Anney, 33, thanks his success to an innovative manual pump system, designed to cheaply and effectively irrigate 1 to 2 acres of land. The pump is finding customers, rich and poor, across East Africa.

KickStart, creator of the pumps, is a social enterprise which for the past 22 years has designed, marketed, and sold appropriate technologies meant to “get millions of people out of poverty quickly, cost-effectively and sustainably.” The company says its aim is to “change the way the world fights poverty.”

The MoneyMaker Hip Pump and Super MoneyMaker Pump, KickStart’s two flagship products, have helped launch over 111,800 new businesses, lifted over 500,000 people out of poverty, and are generating $113 million in new profits annually through agriculture, according to their website. The pumps, on average, result in a “10-fold increase in income" for customers, according to KickStart’s co-founder Nick Moon.

“It’s not about having the best mousetrap in the world. It’s about painting it the right color, giving it the right name, and making it accessible to people,” says Moon.

Some 90 to 96 percent of sub-Saharan Africa’s population is still dependent on rain-fed agriculture, where crops can be harvested only once or twice per year, resulting in a feast-famine production cycle that continually challenges Africa. 

In Tanzania, the agricultural sector accounts for nearly 80 percent of employment and 75 percent of rural household income, yet only 26.5 percent of GDP. Land for farming is readily available. Effective tools for small-scale irrigation, on the other hand, are not.

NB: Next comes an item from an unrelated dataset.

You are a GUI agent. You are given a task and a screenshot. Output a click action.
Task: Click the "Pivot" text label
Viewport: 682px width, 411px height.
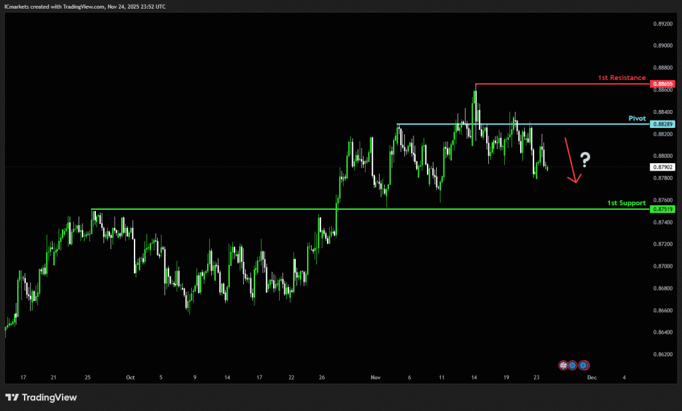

Alfred Wise, KickStart’s Country Director for Tanzania, explains that technologies such as the MoneyMaker pumps allow people “to grow more, more often.” The pumps enable small landholder farmers to switch from low value to high value crops, and become less dependent on rain.

Through marketing these cost-effective pumps, KickStart is vying to transform small, subsistence farmers into productive business units that, they hope, will feed Africa’s growing food demands.

Although KickStart is a nonprofit organization, they consider themselves a “social enterprise” because they sell their pumps, rather than distributing them for free. Through an extensive network of 220 branded dealers across Tanzania, they have sold over 40,000 pumps since beginning operations in 2000, at a price much lower than diesel pumps ($66 for the MoneyMaker Hip and $112 for the Super MoneyMaker.)

Moon says that KickStart is a nonprofit due to the high cost of funding R&D efforts for these productivity-increasing technologies. Since “the African governments are not typically funding R&D”, he says that donors are needed to support R&D and subsidize the cost of the pumps and accelerate the diffusion of this technology.

Yet the pumps have their limitations. Only 12 percent of sub-Saharan Africa’s population lives in areas with a water source within 23 feet of the surface to use the pump.

In addition, not all customers are using the pumps to be “lifted out of poverty.” Gideon Mgweno, a Monitoring and Evaluation officer for KickStart Tanzania, estimates 12 to 20 percent of their pumps are purchased by individuals who use them for domestic use, such as pumping water into an elevated tank when the electricity is out. Finally, the pump can’t help those who lack land, seeds, fertilizers and a market.

Despite their limitations, these pumps appear to highlight the power, potential and ultimate need for innovation in Africa’s agricultural sector.

The need to feed more than a billion people across the continent is only growing, and the need for technologies that can harness the existing resources and increase production is great. The aim is to get more farmers like Pantaleo Anney to become more productive farmers.

“Every community has self-driven entrepreneurs, who see opportunities and take the risks. It’s through these people you will truly achieve sustainable development”, says KickStart's founder Moon. Getting appropriate technology to these people will help to create “real, lasting, and cost-effective change.”